▶ [EXERCISES TO COMPLETE]:
a - Edit the knowledge graph passage: reproduce the part that opens with the words containing "Every service in" and closes with "budgets (if configured)", changing "criticality" to "tier".
b - Answer these questions from the knowledge graph passage, one per line:
(i) What database powers OpenSRE's knowledge graph?
(ii) Which edge type shows that a team owns a service?
(iii) Which databases are listed as infrastructure components?
c - Extend the knowledge graph passage, picking up right after its final line.
++++ TEXT PASSAGE ++++
Knowledge Graph

OpenSRE's knowledge graph is a Neo4j-powered map of your entire service topology. It stores services, their dependencies, ownership, recent changes, and infrastructure components. During incident investigation, AI agents query this graph to understand the blast radius of a failure, trace dependency chains, and identify what recently changed near the affected services.

What the Knowledge Graph Stores

Services

Every service in your platform is a node in the graph:

  • Name, team, language, criticality
  • API endpoints and communication protocols
  • Upstream and downstream dependencies
  • SLOs and error budgets (if configured)

Dependencies

Edges in the graph represent relationships:

  • DEPENDS_ON — service A calls service B
  • OWNS — team X owns service Y
  • DEPLOYED_ON — service runs on this infrastructure component
  • USES — service uses this database or external API

Infrastructure

Infrastructure components as nodes:

  • Kubernetes clusters, namespaces, deployments
  • Databases (PostgreSQL, Redis, MySQL)
++++ EXTRACTED ENTRIES ++++
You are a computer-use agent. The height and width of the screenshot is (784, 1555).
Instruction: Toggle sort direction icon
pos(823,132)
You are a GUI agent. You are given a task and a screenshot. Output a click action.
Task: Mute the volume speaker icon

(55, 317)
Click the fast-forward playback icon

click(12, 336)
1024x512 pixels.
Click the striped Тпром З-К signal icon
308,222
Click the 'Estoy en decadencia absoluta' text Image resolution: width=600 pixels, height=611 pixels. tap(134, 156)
++++
▶ [THE REPLIES]:
a -
Every service in your platform is a node in the graph:

  • Name, team, language, tier
  • API endpoints and communication protocols
  • Upstream and downstream dependencies
  • SLOs and error budgets (if configured)

b -
(i) Neo4j
(ii) OWNS
(iii) PostgreSQL, Redis, and MySQL

c -
  • Message queues (Kafka, RabbitMQ, SQS)
  • Cloud services (RDS, S3, Lambda)

How Investigations Use the Knowledge Graph

Blast Radius Analysis

Given a failing service, the knowledge graph answers: "what else is affected?"

When payments-service starts returning errors, OpenSRE queries the graph for all services that DEPEND_ON payments-service, either directly or transitively. This blast radius list is provided to investigation subagents so they can check the health of downstream services proactively.

Dependency Traversal

When investigating a performance degradation, OpenSRE traverses the dependency graph upstream: what does this service depend on? Has anything in that dependency chain changed recently?

Ownership Lookup

The graph knows which team owns which service. This enables OpenSRE to include the right team context in its report: "This incident affects checkout-service (owned by Platform team) and depends on payments-service (owned by Payments team)."

Recent Change Detection

Changes to the graph — new deployments, config changes, infrastructure modifications — are timestamped. Investigation subagents query: "What changed in the vicinity of this service in the last 2 hours?"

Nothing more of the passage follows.